** Task to complete **
In the records below, tally each line that contains the word "tweet" and give the total only.

[Supplied data — start]

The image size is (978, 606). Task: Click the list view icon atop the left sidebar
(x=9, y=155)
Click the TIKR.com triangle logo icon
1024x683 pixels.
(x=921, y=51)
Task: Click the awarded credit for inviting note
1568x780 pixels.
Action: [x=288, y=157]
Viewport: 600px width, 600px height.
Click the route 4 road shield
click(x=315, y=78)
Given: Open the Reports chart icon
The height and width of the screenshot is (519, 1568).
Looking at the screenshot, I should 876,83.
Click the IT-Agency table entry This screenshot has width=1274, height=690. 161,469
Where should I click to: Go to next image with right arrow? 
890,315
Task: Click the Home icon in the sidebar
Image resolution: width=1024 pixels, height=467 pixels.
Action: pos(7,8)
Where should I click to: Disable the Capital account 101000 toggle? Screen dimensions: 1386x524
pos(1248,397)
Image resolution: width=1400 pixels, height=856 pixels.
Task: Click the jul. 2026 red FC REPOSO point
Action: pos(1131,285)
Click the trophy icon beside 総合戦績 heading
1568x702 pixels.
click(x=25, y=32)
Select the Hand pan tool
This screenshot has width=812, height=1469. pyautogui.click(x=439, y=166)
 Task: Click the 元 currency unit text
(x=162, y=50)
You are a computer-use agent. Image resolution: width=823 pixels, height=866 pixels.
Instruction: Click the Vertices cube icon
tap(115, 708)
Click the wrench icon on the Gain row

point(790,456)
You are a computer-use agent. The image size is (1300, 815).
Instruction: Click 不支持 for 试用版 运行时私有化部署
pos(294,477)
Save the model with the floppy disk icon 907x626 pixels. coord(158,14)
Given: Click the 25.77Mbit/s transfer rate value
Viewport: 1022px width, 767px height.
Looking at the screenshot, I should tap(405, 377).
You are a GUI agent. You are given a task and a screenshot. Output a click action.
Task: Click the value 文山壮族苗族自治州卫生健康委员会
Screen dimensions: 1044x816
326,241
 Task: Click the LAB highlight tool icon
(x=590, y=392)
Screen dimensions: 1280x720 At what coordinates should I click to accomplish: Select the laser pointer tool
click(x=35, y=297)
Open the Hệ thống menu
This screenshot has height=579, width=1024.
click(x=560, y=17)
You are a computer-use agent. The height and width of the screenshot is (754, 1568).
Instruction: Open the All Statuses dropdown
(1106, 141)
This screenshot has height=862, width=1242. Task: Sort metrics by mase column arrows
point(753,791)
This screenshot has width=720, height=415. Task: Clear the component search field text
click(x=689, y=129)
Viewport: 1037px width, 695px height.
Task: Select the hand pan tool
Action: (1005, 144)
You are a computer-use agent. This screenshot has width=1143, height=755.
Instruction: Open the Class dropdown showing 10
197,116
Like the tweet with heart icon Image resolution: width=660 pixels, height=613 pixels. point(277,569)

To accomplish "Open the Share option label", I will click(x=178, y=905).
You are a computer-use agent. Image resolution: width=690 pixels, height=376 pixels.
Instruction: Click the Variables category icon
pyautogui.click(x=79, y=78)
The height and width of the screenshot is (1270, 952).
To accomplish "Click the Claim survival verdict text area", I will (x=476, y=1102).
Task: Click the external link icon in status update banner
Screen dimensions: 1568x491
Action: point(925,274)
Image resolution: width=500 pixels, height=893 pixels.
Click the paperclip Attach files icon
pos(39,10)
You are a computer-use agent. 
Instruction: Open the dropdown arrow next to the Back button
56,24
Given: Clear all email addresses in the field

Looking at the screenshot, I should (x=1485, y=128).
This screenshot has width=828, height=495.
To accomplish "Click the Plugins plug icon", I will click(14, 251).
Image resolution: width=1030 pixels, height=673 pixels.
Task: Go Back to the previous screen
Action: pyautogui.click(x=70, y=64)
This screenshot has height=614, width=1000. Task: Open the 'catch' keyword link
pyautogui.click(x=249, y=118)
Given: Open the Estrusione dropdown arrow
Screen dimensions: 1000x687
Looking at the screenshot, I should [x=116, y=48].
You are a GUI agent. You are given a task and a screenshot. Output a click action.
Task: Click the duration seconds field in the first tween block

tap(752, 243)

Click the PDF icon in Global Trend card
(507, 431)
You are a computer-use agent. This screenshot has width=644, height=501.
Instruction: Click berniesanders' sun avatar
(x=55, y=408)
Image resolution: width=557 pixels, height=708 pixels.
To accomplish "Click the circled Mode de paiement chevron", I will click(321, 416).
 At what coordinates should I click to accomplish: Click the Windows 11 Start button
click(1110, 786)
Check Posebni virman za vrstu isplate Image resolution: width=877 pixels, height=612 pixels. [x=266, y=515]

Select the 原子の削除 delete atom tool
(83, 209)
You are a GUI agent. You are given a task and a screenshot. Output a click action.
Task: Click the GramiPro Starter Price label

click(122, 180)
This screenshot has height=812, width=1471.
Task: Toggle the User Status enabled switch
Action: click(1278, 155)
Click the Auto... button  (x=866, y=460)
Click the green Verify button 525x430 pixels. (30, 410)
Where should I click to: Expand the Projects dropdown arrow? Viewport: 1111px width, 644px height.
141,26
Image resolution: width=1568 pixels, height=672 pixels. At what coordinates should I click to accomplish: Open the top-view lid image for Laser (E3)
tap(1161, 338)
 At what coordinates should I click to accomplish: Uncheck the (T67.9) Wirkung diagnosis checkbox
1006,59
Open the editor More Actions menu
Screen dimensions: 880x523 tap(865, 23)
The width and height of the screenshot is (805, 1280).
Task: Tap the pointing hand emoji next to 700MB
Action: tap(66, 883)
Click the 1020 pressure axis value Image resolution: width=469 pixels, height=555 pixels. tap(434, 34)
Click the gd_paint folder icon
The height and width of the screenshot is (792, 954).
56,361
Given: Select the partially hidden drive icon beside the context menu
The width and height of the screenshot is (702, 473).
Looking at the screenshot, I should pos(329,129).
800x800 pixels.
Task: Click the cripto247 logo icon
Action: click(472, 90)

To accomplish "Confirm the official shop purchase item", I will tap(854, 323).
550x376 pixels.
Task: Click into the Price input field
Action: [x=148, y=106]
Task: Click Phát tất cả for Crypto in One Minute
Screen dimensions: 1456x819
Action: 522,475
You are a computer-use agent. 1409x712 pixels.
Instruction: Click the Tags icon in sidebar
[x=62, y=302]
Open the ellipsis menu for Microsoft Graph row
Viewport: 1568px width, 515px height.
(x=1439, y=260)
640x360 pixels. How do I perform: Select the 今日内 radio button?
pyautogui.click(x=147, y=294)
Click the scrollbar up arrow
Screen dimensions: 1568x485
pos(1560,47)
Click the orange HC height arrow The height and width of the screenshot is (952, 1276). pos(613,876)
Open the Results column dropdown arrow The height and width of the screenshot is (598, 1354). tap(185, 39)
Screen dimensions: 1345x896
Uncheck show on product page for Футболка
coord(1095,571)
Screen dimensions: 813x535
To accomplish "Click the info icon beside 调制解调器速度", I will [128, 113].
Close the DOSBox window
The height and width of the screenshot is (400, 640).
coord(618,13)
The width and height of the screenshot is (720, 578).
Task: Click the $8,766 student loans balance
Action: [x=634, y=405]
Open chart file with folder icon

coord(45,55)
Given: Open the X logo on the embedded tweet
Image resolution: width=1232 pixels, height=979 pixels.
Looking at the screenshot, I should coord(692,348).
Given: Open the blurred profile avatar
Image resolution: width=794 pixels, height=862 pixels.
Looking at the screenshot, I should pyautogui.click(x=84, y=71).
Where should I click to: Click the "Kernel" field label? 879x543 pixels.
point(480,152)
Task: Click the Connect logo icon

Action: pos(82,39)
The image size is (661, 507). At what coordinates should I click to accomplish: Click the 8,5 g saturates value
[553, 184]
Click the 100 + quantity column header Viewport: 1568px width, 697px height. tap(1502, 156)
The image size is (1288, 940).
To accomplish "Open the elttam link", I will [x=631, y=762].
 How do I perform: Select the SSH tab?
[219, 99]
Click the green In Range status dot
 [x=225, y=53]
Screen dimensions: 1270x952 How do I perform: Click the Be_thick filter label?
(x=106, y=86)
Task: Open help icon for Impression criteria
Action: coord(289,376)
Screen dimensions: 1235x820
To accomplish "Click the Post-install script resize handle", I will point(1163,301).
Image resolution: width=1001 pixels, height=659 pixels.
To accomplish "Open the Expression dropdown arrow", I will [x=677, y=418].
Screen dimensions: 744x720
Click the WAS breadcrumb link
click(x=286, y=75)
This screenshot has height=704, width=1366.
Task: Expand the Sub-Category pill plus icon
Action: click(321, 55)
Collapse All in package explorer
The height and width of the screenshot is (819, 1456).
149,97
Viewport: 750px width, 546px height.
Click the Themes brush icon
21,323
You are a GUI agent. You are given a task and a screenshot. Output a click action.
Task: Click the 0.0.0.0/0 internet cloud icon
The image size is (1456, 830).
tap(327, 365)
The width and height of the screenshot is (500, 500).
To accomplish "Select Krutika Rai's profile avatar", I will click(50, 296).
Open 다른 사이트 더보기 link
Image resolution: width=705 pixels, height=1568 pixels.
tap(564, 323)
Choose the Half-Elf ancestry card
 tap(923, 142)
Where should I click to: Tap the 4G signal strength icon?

[Supplied data — finish]

** Task answer **
2